**Item coordinate data:**
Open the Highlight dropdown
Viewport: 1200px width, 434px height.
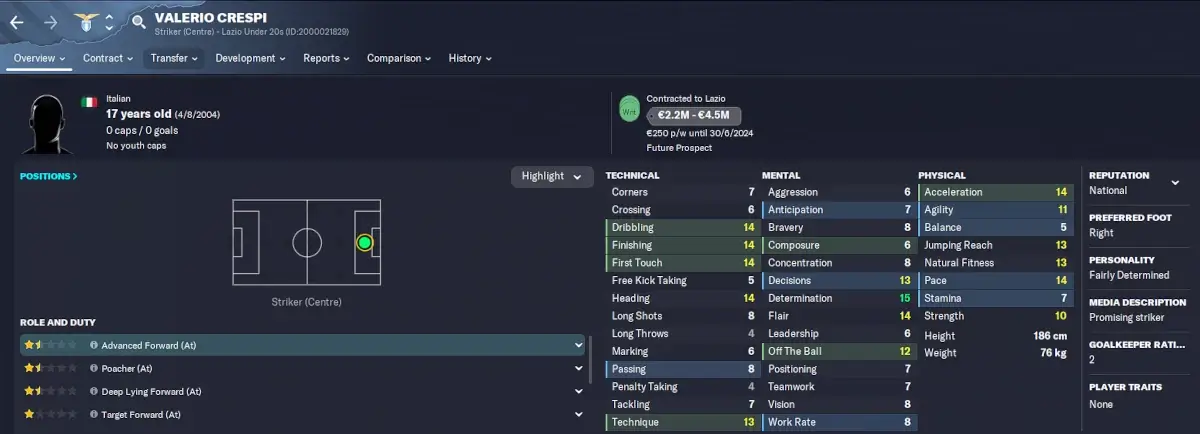click(x=551, y=176)
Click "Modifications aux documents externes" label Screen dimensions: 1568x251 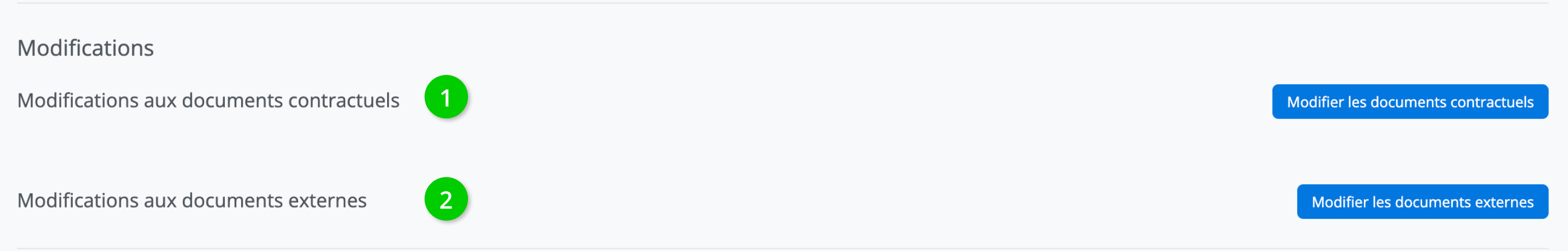192,200
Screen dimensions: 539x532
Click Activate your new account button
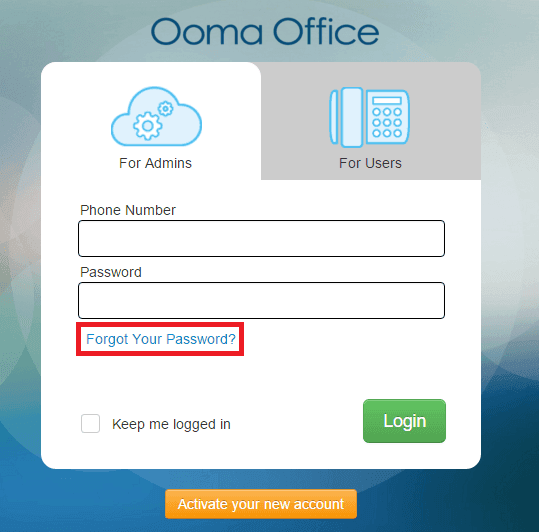pos(261,504)
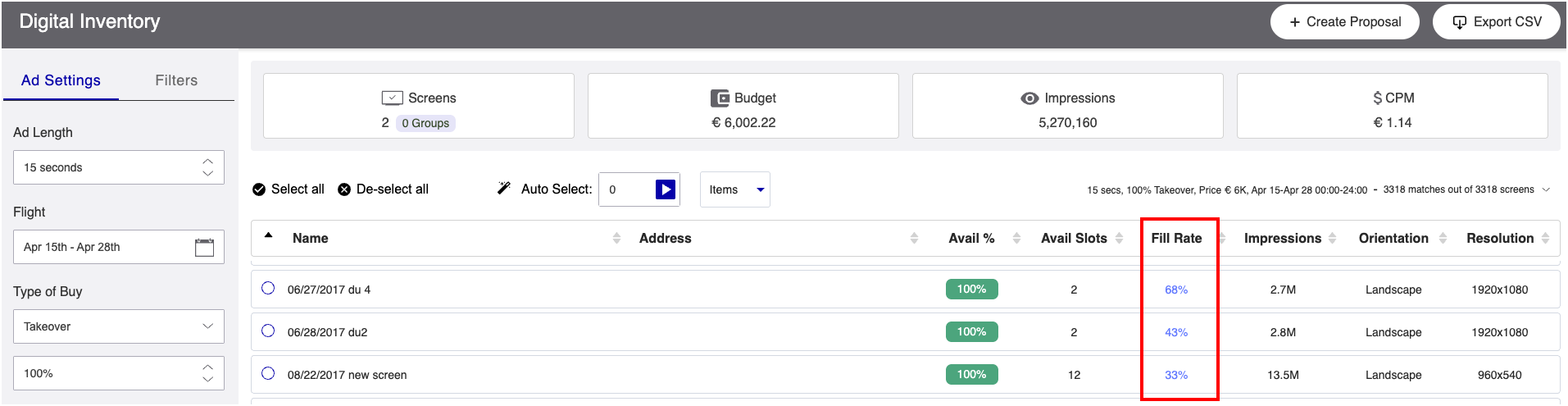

**STATED EXERCISE:**
Extract the rows from the line containing "Screen dimensions: 539x532" through the end of the rows, reproducing them line for line. Leave out the pictures.

**SOLUTION TO THIS EXERCISE:**
Screen dimensions: 539x532
Click Activate your new account button
pos(261,504)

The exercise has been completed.